The trouble was, that this Captain Gold was now missing, not exactly in action, but had last been seen in the East End of London whilst working on an intelligence operation about a month before, and was now several weeks late in reporting to his superiors.

The actor was an American citizen, but was born in the East End of London around 1895 and emigrated with his parents to the West Coast of America when he was about ten years old. Gold's family had made a fortune over there in the import export business in silver-plated cutlery and tableware and invested heavily in the motion picture industry during its infancy, well before the boom in that business since the early 1920s. Gold's father had thrown himself headlong into the business and invested everything he had into moving picture production and had therefore multiplied his original fortune many times over. Bradford Gold was Gold Senior's youngest son and had been indulged in film-making where he developed an enthusiasm for acting and subsequently had starred in a number of extremely popular films in the late Twenties and had been a rising star all through the Thirties until he was a major box office success.
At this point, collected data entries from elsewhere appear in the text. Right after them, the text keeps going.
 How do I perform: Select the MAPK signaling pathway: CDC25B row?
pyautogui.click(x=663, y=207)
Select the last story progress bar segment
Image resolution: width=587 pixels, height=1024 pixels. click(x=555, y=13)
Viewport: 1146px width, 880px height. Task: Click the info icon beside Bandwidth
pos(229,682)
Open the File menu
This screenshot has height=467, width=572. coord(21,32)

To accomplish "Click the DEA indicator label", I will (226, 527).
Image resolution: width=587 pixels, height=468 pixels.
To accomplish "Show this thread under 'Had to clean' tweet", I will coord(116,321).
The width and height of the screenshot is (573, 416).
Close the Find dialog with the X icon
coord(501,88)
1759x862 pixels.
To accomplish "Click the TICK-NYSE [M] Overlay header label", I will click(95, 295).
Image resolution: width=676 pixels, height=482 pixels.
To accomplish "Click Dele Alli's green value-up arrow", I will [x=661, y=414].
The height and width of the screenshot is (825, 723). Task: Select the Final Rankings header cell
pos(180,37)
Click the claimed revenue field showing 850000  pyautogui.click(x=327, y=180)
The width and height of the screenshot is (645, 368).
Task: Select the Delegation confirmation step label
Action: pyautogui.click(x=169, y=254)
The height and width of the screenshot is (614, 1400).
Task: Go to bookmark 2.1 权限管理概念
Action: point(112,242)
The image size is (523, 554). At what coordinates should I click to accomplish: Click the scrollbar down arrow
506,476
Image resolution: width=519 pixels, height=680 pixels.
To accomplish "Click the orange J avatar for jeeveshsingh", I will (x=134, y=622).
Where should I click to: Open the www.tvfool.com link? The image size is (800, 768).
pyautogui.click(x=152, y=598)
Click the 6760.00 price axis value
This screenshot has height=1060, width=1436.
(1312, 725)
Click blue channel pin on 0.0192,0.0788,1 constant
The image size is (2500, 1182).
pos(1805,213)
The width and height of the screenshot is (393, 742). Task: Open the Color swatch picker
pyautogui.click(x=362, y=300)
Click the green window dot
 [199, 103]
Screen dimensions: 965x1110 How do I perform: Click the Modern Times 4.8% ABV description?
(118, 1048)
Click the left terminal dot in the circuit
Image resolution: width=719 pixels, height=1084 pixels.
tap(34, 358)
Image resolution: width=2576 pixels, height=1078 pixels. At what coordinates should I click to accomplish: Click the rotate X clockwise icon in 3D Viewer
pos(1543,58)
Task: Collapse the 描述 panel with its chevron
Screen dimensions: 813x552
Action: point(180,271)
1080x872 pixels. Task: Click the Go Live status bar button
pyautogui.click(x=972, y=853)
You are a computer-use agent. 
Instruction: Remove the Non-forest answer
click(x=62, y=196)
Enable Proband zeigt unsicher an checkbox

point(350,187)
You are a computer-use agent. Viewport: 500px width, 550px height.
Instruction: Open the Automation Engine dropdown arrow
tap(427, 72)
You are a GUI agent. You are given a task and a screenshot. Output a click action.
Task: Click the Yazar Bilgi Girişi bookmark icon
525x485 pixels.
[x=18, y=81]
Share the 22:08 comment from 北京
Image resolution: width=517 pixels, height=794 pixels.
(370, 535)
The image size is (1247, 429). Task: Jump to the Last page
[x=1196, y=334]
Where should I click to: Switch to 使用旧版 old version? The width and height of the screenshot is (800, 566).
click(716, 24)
Bob Cummings told me that the secretary in their office in the Yard had called Gold a "heart throb" and was considered a "true hero" for putting his lucrative career and his personal safety on hold to help save his old country from invasion by Nazi Germany. As soon as Britain declared war on Germany, and the United States of America decided to have nothing to do with the war, Gold had apparently been determined to take full part in the action. He had flown over the Atlantic on the earliest seaplane that he could catch. Gold had actually wangled a place on one of the trans-Atlantic mail carrying flights, between Newfoundland and Ireland, and joined the RAF as a pilot shortly after his arrival on these shores. In a press release that the film studio had issued to his adoring fans, Gold had stated that he couldn't let his old country down in their hour of need. It sounded much like a publicity stunt issued by the Gold Film Studio but, according to the AOC of his RAF station, Bob told me, he turned out to be a "damned fine pilot", and had completed a large number of successful bombing missions over enemy territory.

Bob told me that he had briefly spoken by telephone with Gold's last RAF commanding officer at a location in East Anglia. Gold been trained by the RAF on twin-engined bomber planes, in fact he actually owned a twin-engined plane in California that he regularly used to cross the North American continent to his various homes, in preference to taking the train or using chartered flights.